I live in good ole Ohio.


----------



## spearman914 (Feb 9, 2009)

xRevengEx said:


> I live in good ole Ohio.



 for some reason my link auto changed. http://www.newegg.com/Product/Product.aspx?Item=N82E16835185049 This one. Here to buy. http://www.frozencpu.com/products/6096/fan-317/Scythe_Kama_120mm_PWM_Fan_DFS122512L-PWM.html


----------



## AsRock (Feb 10, 2009)

spearman914 said:


> for some reason my link auto changed. http://www.newegg.com/Product/Product.aspx?Item=N82E16835185049 This one. Here to buy. http://www.frozencpu.com/products/6096/fan-317/Scythe_Kama_120mm_PWM_Fan_DFS122512L-PWM.html



HEHE  i was thinking WTF it's not deactivated. Although that one you posted court my eye however i do like the larger motors on fans as the tend to last longer.


----------



## Marineborn (Feb 10, 2009)

DELTAS!!! 220cFM!!! ENTER THE WINDTUNNEL!!! *screamz*


----------



## nafets (Feb 10, 2009)

+1 for the previously mentioned Scythe S-FLEX series fans. Very good quality. They may be more expensive than other cheaper options out there, but are worth every penny. 

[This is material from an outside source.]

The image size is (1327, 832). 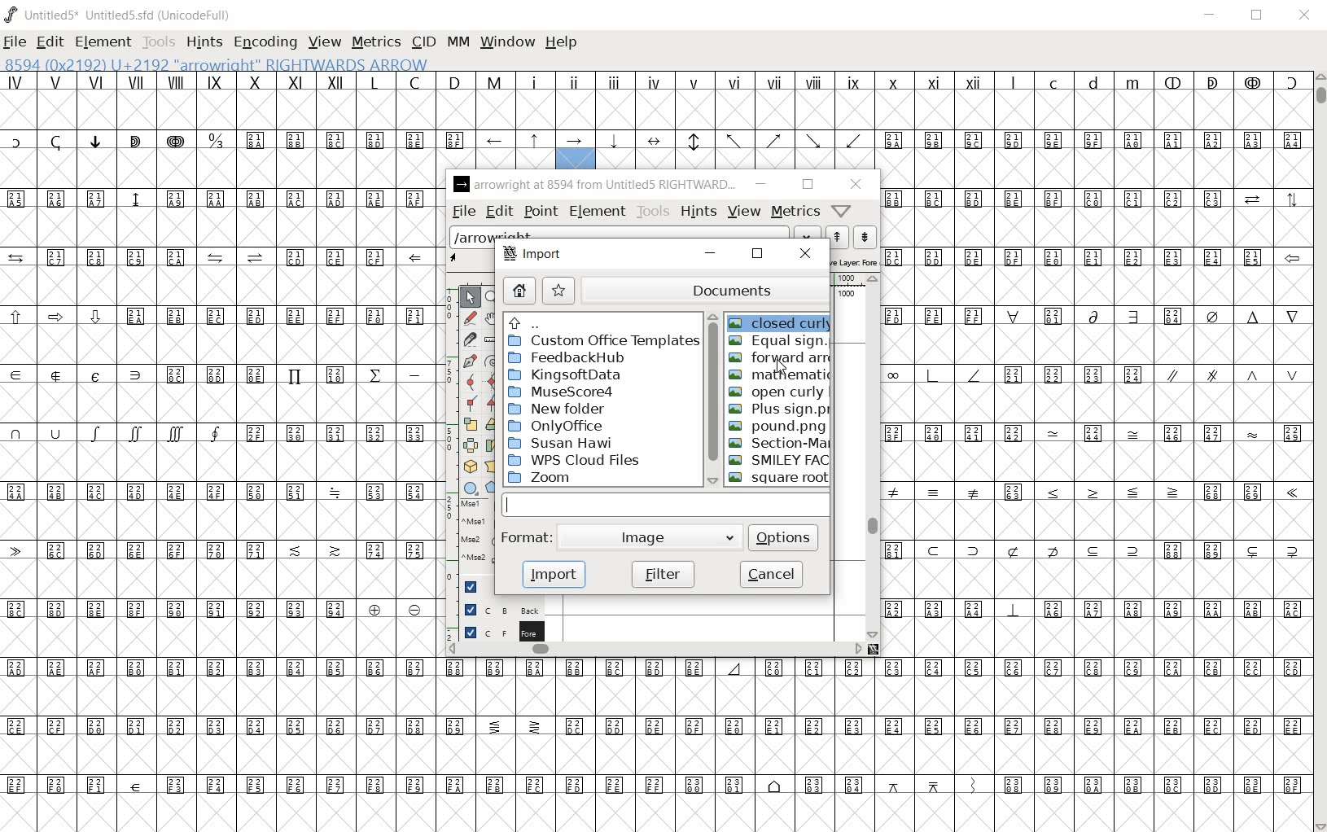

Currently using undervolted SFF21F's for my CPU heatsink and case exhaust...


----------



## Castiel (Feb 10, 2009)

Scythe Slipstream


----------



## bldegle2 (Mar 4, 2009)

another vote for S-Flex....have three 74CFM's going right now, one on each Freezone and another on the Rad, gonna replace the 120mm in the PS with a 68CFM S-Flex unit to get rid of some more noise....

definately worth consideration.....and they move a good amount of air rather silently...

laterzzzz.................


----------